The following program calculates the statistical coefficients for the following polynomial model:
G(Y) = C0 + C1 F(X) + C2 F(X)^2 + ... + Cn F(X)^n
Where X is the independent variable and Y is the dependent variable. In addition, G() and F() are optional transformation functions for the regression variables. The program also calculates the coefficient of determination R-Square.
The program displays the following menu:
POLYNOMIAL REGRESSION
=====================
0) QUIT
1) KEYBOARD INPUT
2) DATA STATEMENT INPUT
3) FILE INPUT
4) FILE OUTPUT
5) CALCULATE REGRESSION
SELECT CHOICE BY NUMBER:
Option 1 allows you to enter data from the keyboard. This option performs the following tasks:
1. Prompts you for the polynomial order.
2. Prompts you for the number of observations.
3. Prompts you for the values in the array of independent variable X.

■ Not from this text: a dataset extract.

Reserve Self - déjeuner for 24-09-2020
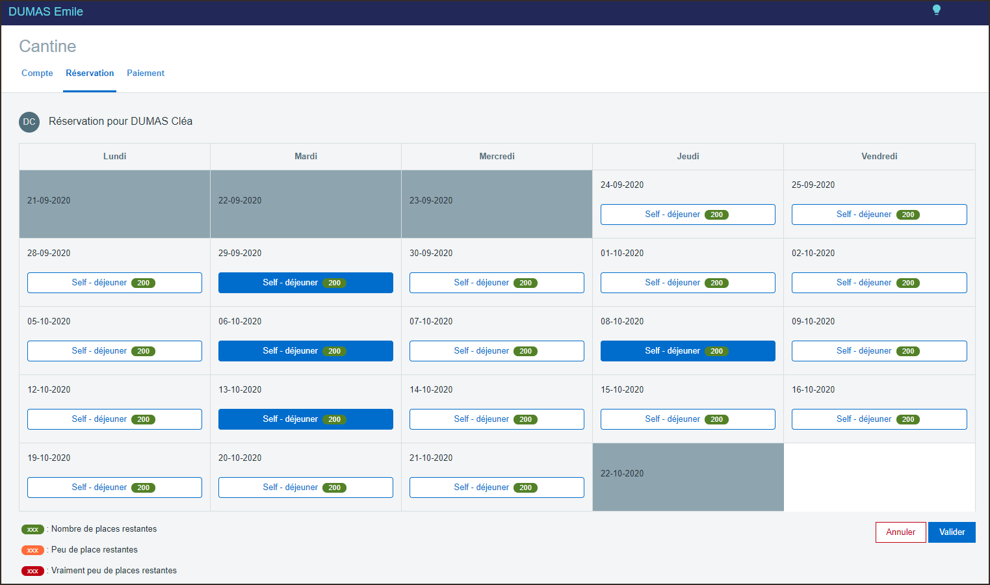The height and width of the screenshot is (585, 990). pos(688,215)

4. Prompts you for the values of the dependent variable Y.
Option 2 permits you to obtain data from the program's own DATA statements. The DATA statements must provide values for:
1. The polynomial order.
2. The number of observations.
3. The values in the array of independent variable X.
4. The values of the dependent variable Y.
Option 3 allows you to obtain data from a text file. The program prompts you for the input filename. This text file contains values for the following (each value must appear on a separate text line):
1. The polynomial order.
2. The number of observations.
3. The values in the matrix of independent variable X.
4. The values of the dependent variable Y.
Once the program reads the data, it asks you if you want to transform the data (using the code in subroutine TRNSF). Enter Y or Yes if you want to process with the data transformation. Otherwise, enter N or No to bypass the transformation step.
Option 4 allows you to store the current data to a text file. The program prompts you for the output filename.
Option 5 triggers the multiple regression calculations which perform the following tasks:
1. Calculates and displays the regression coefficients C(0), C(1), and so on..
2. Calculates and displays the coefficient of determination R-Square.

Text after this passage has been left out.